*** GEGEBENE AUFLISTUNG

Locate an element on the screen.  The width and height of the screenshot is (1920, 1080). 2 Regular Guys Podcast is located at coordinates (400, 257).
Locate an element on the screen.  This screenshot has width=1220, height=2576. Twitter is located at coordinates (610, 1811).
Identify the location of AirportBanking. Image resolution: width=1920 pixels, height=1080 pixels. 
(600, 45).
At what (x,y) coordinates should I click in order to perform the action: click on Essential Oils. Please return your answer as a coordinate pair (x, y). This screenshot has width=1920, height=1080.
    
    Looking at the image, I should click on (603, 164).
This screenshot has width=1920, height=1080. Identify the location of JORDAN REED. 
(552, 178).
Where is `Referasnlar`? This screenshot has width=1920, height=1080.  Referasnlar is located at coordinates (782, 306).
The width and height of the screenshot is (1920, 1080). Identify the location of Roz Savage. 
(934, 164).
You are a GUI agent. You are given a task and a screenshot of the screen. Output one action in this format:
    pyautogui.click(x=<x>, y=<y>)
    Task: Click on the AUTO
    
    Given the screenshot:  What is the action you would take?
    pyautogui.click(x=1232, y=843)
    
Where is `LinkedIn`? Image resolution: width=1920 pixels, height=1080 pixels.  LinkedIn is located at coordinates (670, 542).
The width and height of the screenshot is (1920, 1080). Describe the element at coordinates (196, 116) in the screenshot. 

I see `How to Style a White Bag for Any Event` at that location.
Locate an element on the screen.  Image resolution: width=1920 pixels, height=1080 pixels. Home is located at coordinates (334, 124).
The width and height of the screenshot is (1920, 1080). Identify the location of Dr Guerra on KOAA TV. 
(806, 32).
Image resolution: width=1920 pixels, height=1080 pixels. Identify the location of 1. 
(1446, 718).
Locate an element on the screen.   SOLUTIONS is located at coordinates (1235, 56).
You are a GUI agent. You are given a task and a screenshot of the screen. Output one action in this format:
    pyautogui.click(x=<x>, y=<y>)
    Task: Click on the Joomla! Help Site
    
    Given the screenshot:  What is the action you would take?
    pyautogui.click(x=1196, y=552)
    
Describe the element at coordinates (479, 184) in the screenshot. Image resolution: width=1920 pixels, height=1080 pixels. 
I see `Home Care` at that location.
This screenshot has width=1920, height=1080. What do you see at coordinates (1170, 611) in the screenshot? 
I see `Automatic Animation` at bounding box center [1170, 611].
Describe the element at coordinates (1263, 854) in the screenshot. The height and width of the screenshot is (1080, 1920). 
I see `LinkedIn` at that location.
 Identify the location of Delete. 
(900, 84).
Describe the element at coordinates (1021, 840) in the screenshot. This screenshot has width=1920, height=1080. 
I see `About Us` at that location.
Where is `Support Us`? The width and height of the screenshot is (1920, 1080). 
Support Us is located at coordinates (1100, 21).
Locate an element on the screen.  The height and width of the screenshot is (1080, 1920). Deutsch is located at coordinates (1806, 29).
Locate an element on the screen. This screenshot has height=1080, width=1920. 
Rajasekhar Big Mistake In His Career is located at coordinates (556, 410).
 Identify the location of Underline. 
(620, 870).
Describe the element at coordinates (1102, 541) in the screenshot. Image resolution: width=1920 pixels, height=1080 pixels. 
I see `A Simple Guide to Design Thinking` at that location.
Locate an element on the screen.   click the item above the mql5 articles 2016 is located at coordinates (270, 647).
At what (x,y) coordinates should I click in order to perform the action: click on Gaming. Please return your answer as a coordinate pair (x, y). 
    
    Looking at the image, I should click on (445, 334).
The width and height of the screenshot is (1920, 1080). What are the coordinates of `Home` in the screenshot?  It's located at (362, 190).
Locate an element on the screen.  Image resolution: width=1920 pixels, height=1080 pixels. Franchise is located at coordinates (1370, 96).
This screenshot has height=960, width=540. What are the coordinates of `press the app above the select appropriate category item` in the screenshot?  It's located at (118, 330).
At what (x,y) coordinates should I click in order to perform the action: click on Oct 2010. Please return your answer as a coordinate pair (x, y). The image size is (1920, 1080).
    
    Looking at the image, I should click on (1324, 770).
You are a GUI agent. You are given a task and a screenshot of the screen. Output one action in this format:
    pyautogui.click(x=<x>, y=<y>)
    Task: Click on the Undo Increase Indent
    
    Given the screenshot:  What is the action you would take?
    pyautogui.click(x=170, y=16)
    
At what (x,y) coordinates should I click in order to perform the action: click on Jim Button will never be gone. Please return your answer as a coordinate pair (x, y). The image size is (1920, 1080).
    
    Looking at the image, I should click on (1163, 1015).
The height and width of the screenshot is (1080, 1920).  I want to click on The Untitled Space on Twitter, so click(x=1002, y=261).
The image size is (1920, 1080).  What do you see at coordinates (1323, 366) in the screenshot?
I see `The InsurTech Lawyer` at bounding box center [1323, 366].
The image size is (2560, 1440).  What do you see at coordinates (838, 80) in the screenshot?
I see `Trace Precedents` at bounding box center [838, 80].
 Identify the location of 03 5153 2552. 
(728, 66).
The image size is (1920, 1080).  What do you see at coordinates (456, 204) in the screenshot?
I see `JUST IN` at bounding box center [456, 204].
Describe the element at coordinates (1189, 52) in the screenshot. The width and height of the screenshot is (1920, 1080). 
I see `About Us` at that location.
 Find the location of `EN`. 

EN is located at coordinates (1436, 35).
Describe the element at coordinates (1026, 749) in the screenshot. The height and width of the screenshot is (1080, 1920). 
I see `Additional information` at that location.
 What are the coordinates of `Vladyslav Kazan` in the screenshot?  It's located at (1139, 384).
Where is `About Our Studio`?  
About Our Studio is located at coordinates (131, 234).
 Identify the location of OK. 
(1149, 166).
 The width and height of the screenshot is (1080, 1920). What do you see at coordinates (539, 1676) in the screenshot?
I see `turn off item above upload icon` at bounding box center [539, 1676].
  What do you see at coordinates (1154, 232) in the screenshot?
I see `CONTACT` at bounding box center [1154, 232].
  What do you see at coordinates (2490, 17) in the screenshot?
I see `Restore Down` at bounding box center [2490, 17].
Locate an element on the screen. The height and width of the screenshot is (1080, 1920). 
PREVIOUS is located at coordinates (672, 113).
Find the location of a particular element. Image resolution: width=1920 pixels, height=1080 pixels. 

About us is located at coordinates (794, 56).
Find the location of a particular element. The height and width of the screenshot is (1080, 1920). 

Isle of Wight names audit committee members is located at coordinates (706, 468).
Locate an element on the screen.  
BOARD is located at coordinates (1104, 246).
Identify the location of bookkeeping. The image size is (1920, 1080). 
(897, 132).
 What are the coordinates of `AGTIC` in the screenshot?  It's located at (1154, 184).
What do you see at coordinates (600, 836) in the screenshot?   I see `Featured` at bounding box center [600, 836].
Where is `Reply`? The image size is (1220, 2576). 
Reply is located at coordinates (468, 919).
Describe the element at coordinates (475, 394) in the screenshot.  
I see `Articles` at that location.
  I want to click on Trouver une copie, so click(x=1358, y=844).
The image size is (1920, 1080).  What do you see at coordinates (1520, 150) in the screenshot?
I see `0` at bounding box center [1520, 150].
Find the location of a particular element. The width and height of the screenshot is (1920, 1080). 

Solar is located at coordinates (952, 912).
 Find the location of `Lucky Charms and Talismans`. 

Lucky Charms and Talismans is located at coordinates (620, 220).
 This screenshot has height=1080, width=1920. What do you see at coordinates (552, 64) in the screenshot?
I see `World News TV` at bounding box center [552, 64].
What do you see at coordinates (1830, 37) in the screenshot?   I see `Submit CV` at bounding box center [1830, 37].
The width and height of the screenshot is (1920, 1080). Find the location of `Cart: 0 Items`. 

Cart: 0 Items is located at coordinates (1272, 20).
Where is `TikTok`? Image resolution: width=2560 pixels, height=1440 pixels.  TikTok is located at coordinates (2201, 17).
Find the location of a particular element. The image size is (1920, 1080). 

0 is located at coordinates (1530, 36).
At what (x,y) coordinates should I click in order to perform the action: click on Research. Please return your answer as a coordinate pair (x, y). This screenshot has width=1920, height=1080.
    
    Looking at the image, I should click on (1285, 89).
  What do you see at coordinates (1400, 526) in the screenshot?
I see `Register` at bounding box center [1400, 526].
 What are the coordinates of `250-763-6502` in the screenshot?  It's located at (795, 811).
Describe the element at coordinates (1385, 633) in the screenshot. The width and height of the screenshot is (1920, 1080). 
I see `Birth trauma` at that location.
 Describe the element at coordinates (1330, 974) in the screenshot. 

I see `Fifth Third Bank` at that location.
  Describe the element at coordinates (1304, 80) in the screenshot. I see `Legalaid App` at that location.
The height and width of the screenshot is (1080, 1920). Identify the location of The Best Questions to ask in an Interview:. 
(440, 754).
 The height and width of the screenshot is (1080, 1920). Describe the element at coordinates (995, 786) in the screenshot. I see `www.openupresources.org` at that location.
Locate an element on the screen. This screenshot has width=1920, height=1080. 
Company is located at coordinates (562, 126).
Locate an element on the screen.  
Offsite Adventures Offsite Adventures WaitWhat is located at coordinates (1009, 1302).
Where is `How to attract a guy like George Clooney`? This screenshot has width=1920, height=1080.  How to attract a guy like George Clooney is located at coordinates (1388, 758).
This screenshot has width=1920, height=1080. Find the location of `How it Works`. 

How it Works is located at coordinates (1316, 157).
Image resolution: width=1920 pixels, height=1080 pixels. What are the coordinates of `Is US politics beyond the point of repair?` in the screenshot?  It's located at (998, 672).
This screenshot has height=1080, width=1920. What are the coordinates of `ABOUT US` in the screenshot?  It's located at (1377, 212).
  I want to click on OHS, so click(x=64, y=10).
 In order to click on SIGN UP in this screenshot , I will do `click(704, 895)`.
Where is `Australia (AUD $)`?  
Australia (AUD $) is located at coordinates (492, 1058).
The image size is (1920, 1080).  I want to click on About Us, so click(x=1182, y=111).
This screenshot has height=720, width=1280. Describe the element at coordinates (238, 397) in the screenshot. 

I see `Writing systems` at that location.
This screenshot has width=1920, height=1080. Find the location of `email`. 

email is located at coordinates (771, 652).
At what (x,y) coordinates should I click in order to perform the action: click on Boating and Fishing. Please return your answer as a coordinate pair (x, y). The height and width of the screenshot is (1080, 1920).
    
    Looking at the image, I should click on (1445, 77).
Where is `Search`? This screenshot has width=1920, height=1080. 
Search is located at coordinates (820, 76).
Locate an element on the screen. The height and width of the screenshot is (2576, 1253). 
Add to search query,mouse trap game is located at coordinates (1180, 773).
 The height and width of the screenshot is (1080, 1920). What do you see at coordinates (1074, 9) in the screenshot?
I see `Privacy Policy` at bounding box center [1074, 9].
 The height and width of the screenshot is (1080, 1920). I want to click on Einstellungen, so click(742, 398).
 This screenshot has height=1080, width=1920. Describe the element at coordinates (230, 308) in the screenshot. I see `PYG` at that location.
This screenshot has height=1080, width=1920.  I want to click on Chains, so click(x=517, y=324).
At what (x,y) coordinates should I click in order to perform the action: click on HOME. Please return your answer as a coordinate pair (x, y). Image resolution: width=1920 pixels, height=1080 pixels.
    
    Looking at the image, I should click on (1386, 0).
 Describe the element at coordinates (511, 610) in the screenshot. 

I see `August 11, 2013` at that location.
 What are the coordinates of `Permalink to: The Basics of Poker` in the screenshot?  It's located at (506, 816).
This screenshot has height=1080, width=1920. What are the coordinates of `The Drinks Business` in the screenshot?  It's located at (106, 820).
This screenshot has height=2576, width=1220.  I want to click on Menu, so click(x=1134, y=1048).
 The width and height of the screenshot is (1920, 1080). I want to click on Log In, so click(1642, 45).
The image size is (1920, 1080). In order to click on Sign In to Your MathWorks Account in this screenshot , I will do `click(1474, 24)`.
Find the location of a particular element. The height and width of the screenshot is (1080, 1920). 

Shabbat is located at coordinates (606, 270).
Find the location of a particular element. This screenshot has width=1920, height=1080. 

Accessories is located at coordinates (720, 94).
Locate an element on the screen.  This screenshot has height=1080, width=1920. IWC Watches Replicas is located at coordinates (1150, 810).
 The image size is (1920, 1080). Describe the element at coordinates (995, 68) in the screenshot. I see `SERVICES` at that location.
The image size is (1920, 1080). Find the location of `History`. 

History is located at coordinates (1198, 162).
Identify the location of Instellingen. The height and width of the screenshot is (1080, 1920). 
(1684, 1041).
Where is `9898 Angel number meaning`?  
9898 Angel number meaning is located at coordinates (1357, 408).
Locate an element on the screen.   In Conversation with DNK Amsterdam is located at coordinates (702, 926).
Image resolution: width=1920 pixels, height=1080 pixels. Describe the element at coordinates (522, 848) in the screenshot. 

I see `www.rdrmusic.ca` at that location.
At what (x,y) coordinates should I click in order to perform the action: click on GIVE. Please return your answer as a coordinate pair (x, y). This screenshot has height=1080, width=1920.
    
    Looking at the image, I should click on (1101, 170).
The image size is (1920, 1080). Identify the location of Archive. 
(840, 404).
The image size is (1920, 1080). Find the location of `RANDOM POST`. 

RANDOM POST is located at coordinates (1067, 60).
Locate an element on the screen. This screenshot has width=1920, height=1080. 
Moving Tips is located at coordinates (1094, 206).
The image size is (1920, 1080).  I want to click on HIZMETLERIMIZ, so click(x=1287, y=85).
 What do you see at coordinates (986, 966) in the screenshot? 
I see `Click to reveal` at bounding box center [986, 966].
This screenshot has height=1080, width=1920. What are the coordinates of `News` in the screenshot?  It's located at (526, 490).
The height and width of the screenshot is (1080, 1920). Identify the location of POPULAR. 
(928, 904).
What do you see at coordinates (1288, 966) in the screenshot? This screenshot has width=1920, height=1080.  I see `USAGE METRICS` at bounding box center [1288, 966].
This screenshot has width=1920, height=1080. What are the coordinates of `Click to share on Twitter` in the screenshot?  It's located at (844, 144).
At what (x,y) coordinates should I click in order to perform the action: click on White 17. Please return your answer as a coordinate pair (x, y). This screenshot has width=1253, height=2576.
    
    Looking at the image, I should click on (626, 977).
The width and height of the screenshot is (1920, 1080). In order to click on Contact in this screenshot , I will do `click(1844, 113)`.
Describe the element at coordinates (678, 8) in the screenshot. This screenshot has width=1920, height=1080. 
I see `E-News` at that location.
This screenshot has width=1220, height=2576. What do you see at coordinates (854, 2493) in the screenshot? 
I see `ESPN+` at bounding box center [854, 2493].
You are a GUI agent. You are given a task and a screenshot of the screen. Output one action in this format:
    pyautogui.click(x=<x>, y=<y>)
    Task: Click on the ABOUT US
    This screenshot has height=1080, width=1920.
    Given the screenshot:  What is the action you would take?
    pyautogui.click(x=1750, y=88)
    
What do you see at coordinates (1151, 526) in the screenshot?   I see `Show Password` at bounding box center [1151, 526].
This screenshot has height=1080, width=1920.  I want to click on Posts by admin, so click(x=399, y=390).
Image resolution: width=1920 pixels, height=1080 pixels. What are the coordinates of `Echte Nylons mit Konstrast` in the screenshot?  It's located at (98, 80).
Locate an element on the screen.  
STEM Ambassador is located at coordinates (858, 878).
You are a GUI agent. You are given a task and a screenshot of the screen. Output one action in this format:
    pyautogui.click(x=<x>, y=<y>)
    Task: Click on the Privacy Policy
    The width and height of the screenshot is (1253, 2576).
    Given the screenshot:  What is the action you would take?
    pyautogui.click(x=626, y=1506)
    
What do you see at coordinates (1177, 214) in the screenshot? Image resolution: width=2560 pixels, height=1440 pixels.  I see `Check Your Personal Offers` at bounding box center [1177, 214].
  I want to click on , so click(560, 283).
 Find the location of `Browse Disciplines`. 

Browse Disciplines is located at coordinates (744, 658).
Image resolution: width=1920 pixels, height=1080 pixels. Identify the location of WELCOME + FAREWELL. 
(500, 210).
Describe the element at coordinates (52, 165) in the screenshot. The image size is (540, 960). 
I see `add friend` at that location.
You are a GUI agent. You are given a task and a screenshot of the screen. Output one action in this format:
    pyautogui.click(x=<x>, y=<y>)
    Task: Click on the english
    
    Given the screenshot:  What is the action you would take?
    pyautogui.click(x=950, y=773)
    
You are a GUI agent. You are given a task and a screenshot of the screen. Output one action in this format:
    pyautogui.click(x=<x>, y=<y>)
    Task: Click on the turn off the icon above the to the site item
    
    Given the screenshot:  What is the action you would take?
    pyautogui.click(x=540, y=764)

******

AUFGABENSTELLUNG.
Schreibe die Auflistung von ihrem Anfang bis einschließlich der Zeile mit „pyautogui.click(x=1232, y=843)“ noch einmal ab und tausche dabei „Essential Oils“ gegen „Herbal Teas“ aus. Alles Übrige bleibt unverändert.

ÜBUNGSERGEBNIS.
Locate an element on the screen.  The width and height of the screenshot is (1920, 1080). 2 Regular Guys Podcast is located at coordinates (400, 257).
Locate an element on the screen.  This screenshot has width=1220, height=2576. Twitter is located at coordinates (610, 1811).
Identify the location of AirportBanking. Image resolution: width=1920 pixels, height=1080 pixels. 
(600, 45).
At what (x,y) coordinates should I click in order to perform the action: click on Herbal Teas. Please return your answer as a coordinate pair (x, y). This screenshot has width=1920, height=1080.
    
    Looking at the image, I should click on (603, 164).
This screenshot has width=1920, height=1080. Identify the location of JORDAN REED. 
(552, 178).
Where is `Referasnlar`? This screenshot has width=1920, height=1080.  Referasnlar is located at coordinates (782, 306).
The width and height of the screenshot is (1920, 1080). Identify the location of Roz Savage. 
(934, 164).
You are a GUI agent. You are given a task and a screenshot of the screen. Output one action in this format:
    pyautogui.click(x=<x>, y=<y>)
    Task: Click on the AUTO
    
    Given the screenshot:  What is the action you would take?
    pyautogui.click(x=1232, y=843)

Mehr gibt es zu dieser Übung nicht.